Mercredi 26 octobre, à l'Assemblée Nationale, Madame Valérie Pécresse a opposé une fin de non-recevoir à l'extension du droit à la pension de réversion pour les couples pacsés. SOS homophobie est, une fois encore, stupéfaite devant l'attitude des représentants du gouvernement à l'égard des discriminations dont sont victimes les personnes LGBT. Demandé par les associations depuis de nombreuses années, promis par le candidat Nicolas Sarkozy lors de sa campagne présidentielle en 2007, pleinement soutenu par le Défenseur des Droits, ce droit doit permettre, au sein d'une union, au/à la conjoint-e survivant-e de toucher une partie de la retraite du conjoint-e décédé-e. Il existe pour les marié-e-s, pas pour les pacsé-e-s.

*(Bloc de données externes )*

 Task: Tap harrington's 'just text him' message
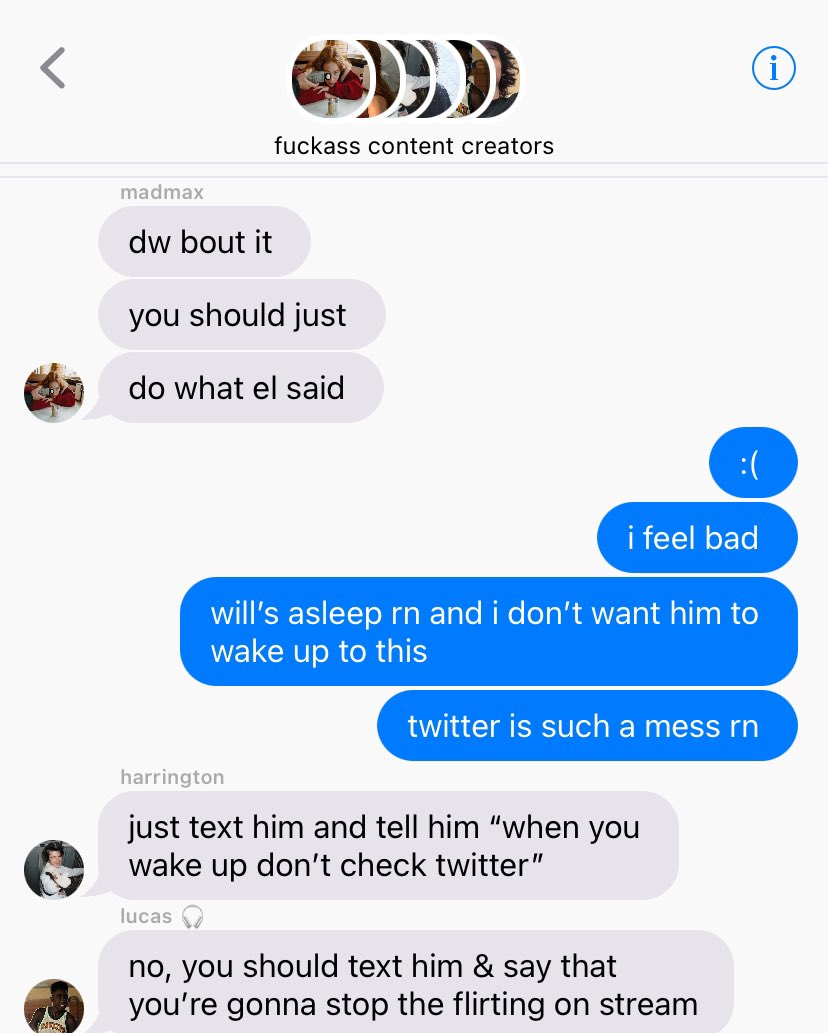pyautogui.click(x=388, y=846)
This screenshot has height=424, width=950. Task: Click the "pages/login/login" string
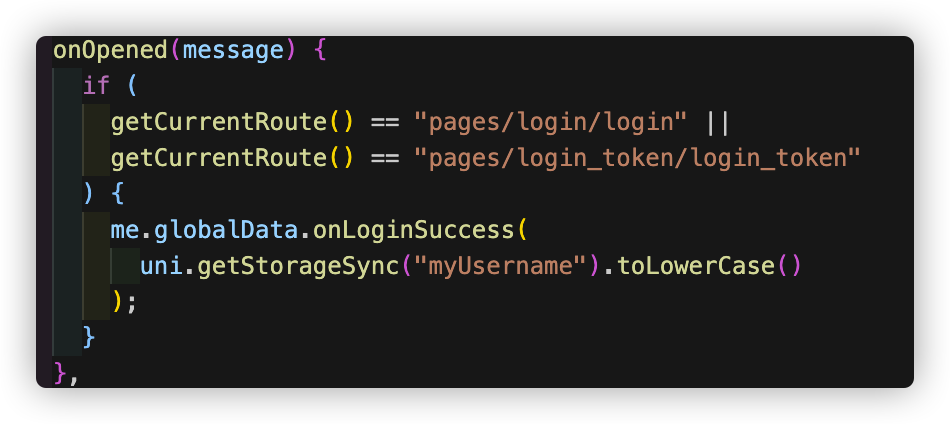pos(550,122)
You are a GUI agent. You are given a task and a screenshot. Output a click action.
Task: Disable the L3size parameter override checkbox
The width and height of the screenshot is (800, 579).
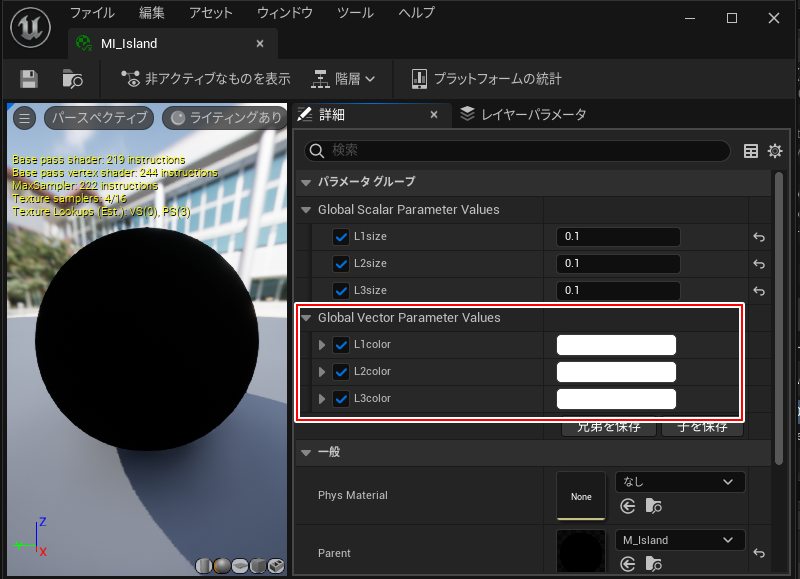tap(340, 291)

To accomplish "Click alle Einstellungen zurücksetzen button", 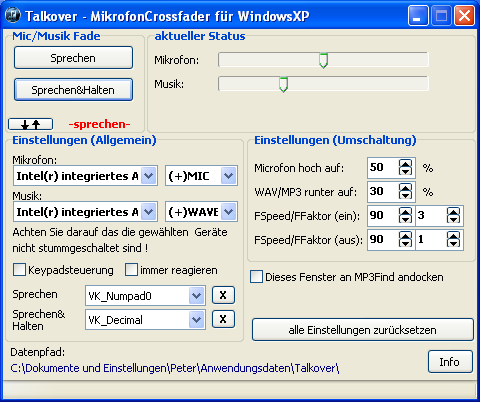I will pos(363,330).
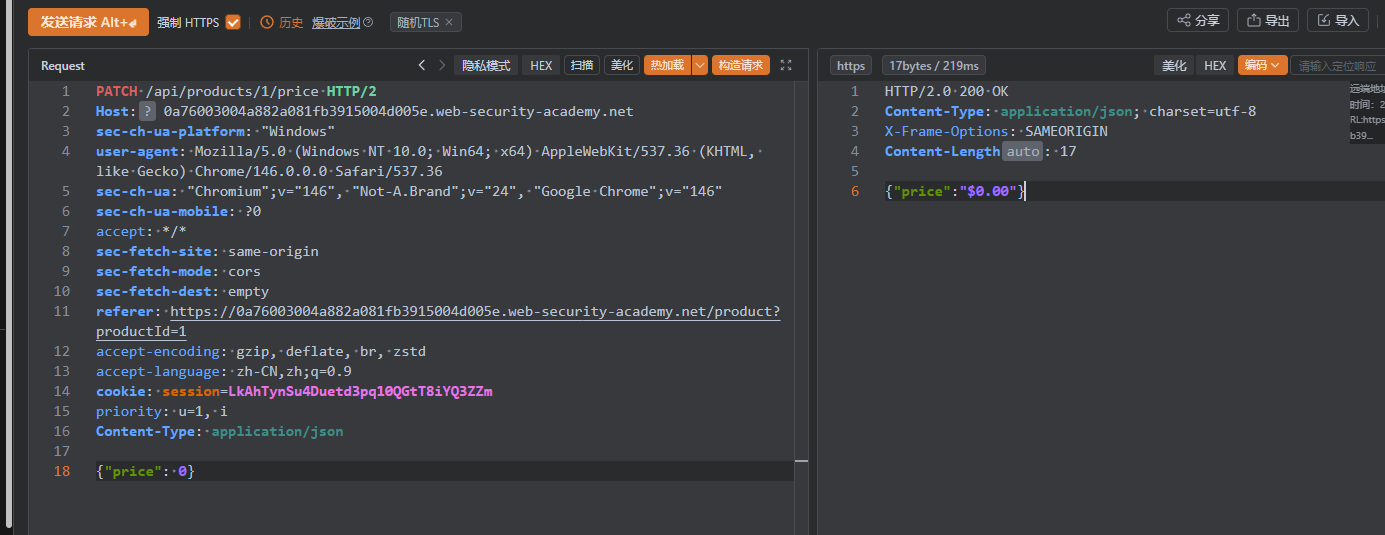The height and width of the screenshot is (535, 1385).
Task: Click the response locate search input
Action: tap(1337, 65)
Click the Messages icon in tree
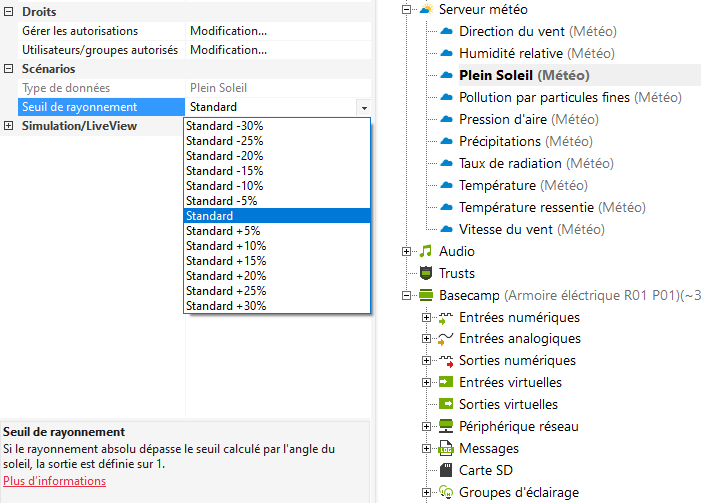The width and height of the screenshot is (701, 503). coord(446,448)
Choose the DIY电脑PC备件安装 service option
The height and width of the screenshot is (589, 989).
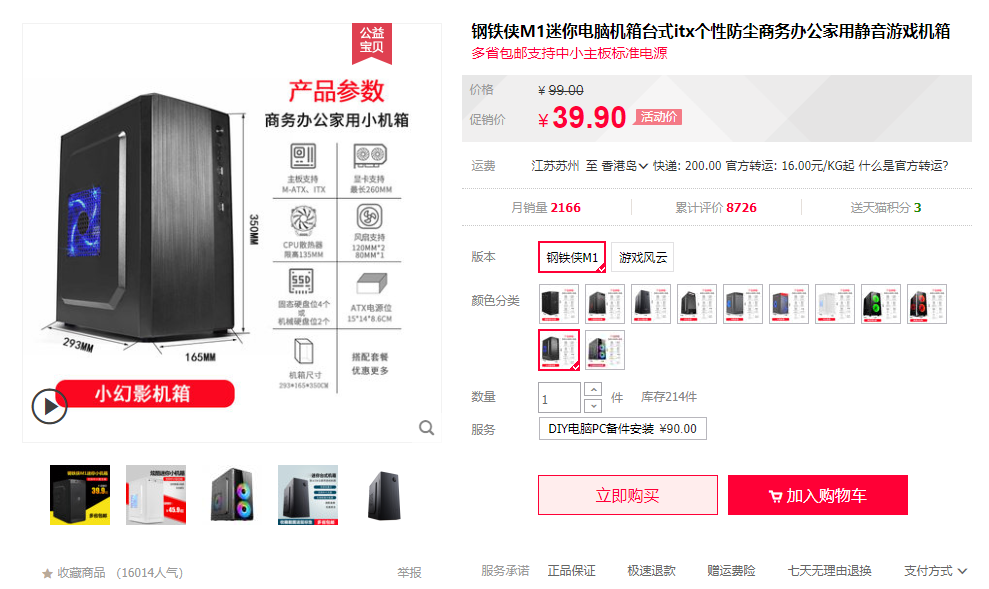623,429
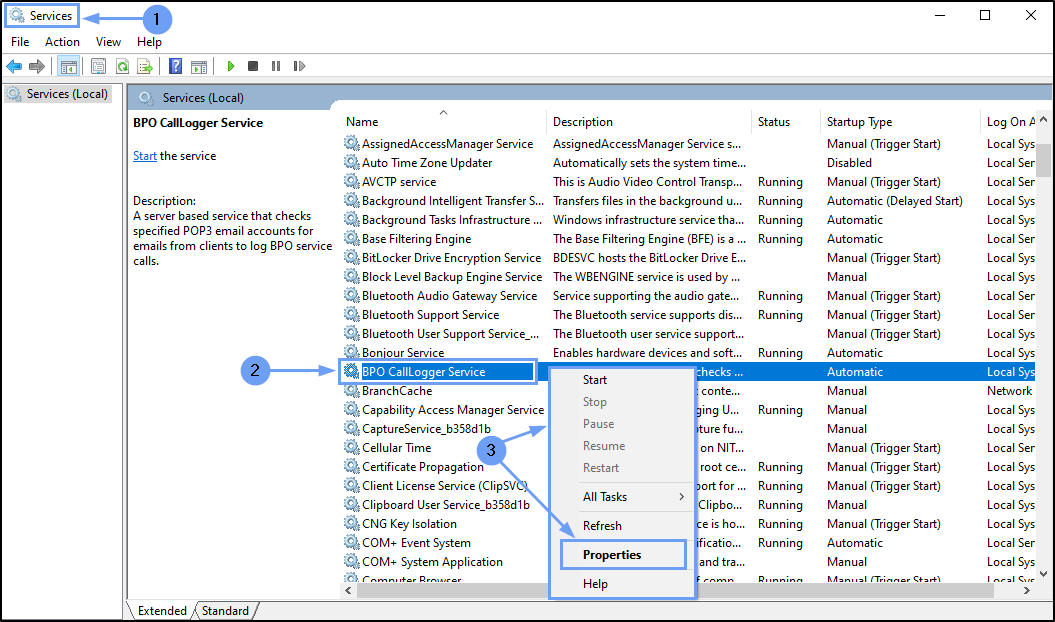Sort services by the Name column header

(362, 122)
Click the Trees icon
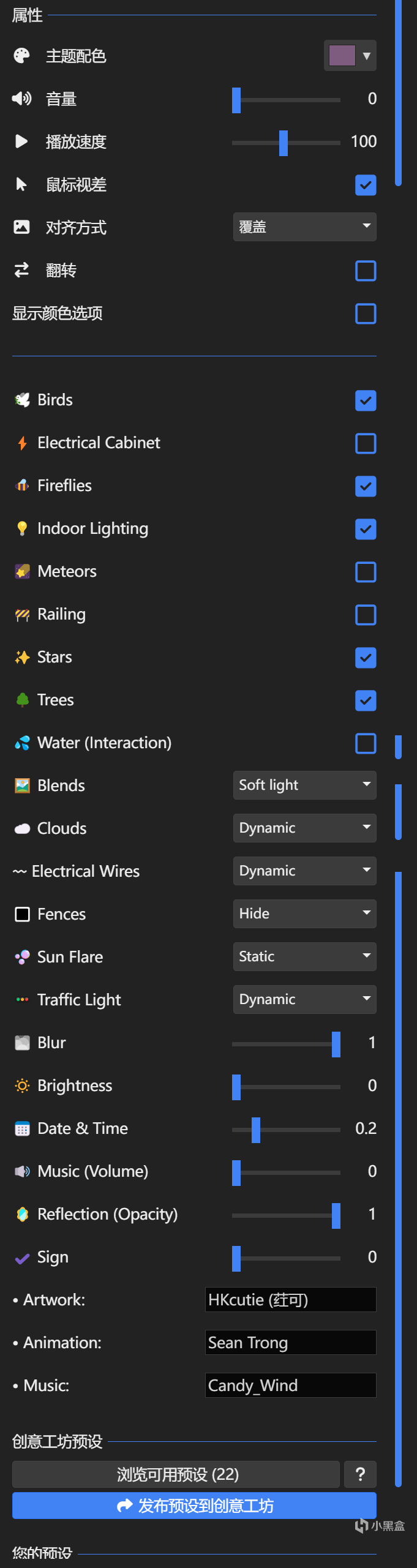 click(22, 700)
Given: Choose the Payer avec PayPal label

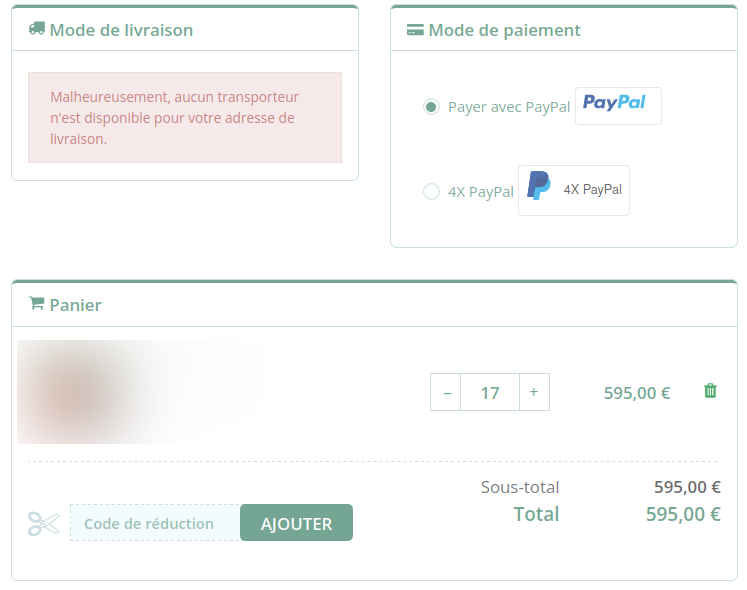Looking at the screenshot, I should click(509, 107).
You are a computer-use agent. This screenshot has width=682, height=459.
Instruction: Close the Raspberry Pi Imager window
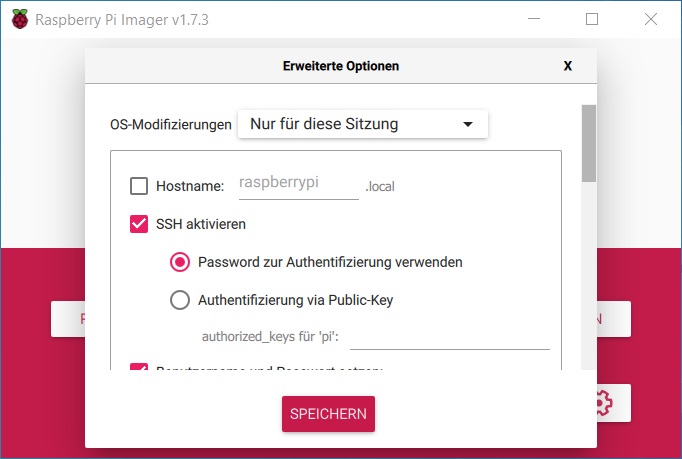[x=651, y=19]
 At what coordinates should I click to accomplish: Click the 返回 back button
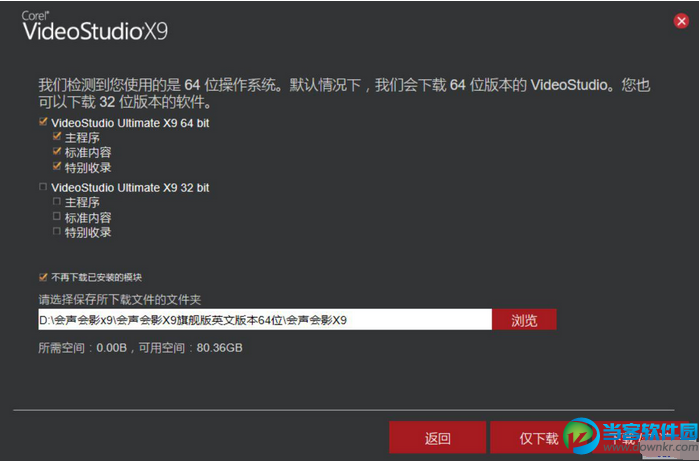[437, 438]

Or Madame Pécresse n'est pas sans ignorer que le mariage n'est ouvert qu'aux couples de sexe opposé. Les couples de même sexe, eux, n'ont qu'un seul moyen de faire reconnaître leur union civilement : le PaCS. Ainsi, le gouvernement souligne les discriminations, déjà nombreuses, qui existent entre les couples hétérosexuels et les couples homosexuels. Il rappelle notamment qu'un couple hétérosexuel bénéficie de plus de protections qu'un couple homosexuel. Et sur quoi, si ce n'est sur une vision passéiste et dogmatique de la "famille durable", repose cette distinction entre les couples ? 

Madame Pécresse a insisté sur le fait que ce n'était pas le coût de la mesure qui était en jeu, mais bien des "raisons de principe" : le PaCS donne moins de devoirs, donc moins de droits. En refusant d'accorder la pension de réversion aux couples pacsés, et donc en distinguant très clairement les droits et les devoirs que les différents types d'union permettent, le gouvernement rappelle que les couples homosexuels sont lésés face à la loi et dans leur vie quotidienne en France. 

Une fois de plus, l'attitude discriminatoire du gouvernement souligne l'urgence d'ouvrir le mariage à tous les couples. Et SOS homophobie souhaite rappeler à Madame Pécresse que, derrière les "raisons de principe", il y a les vies de milliers de couples de femmes et de couples d'hommes qui attendent qu'un jour, enfin, ils et elles cessent d'être considéré-e-s comme des citoyen-ne-s de seconde zone.